Retail clients also benefit from the additional protections offered by the Financial Ombudsman Service, a UK ombudsman that considers and settles disputes between consumers and financial services businesses, and the Financial Services Compensation Scheme, a UK compensation scheme for customers of insolvent UK financial services firms.

In addition, from January 2019 the UK has introduced a ring-fencing regime around retail deposits held by UK financial institutions. The aim of this is to separate certain core banking services critical to individuals and small and medium-sized enterprises from wholesale and investment banking services, in order to insulate retail customers and smaller businesses from the possible failure of the investment banking entity.

Does the standard of care differ based on the sophistication of the customer or counterparty?

Yes. Both EU legislation (MiFID II) and the various UK regulatory regimes recognise that investors have different levels of knowledge, skill and expertise and that the regulatory requirements should reflect this.

For banks and investment firms, firms are required to categorise clients into retail clients, professional clients and eligible counterparties. Different regulatory protections apply for each of these categories, with those falling within the retail category - the less experienced, knowledgeable and sophisticated investors - afforded a higher level of protection than investors in the other categories.

In addition, the PSRs allow payment institutions to disapply some of the conduct and information requirements set out in the regulations when dealing with certain corporate clients.

Rule making

How are rules that affect the financial services industry adopted? Is there a consultation process?

At present, rules that affect the financial services industry in the UK encompass EU legislation, formal guidance issued by certain EU bodies such as European Supervisory Authorities, UK legislation and FCA and PRA rules and guidance.

The process for adopting rules and regulations, including whether a consultation is required and the manner of that consultation, depends on the nature of the rule being adopted. Generally, though, consultations are undertaken in respect of rules that will significantly affect the financial services industry.

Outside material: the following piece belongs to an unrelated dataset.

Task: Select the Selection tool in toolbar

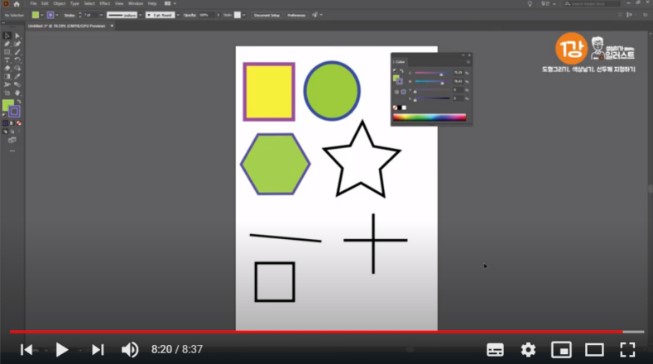Action: 7,36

The way and the extent to which EU legislation will apply to or be implemented in the UK in the future will differ depending on whether the UK and the EU can conclude a withdrawal agreement before the UK leaves the EU as currently planned for 29 March 2019. If no withdrawal agreement is agreed, provisions in the European Union (Withdrawal) Act 2018 will retain most existing EU law as a new body of UK law and the UK would then decide whether to reflect post-exit changes to EU law in UK law. If a withdrawal agreement is agreed, it is likely that there would be a transition period during which EU law would continue to apply as though the UK remained a member of the EU. It is possible that the financial services industry will be affected by the terms of any longer-term free trade arrangement entered into between the UK and the EU, although such arrangements do not typically contain detailed provisions on financial regulation.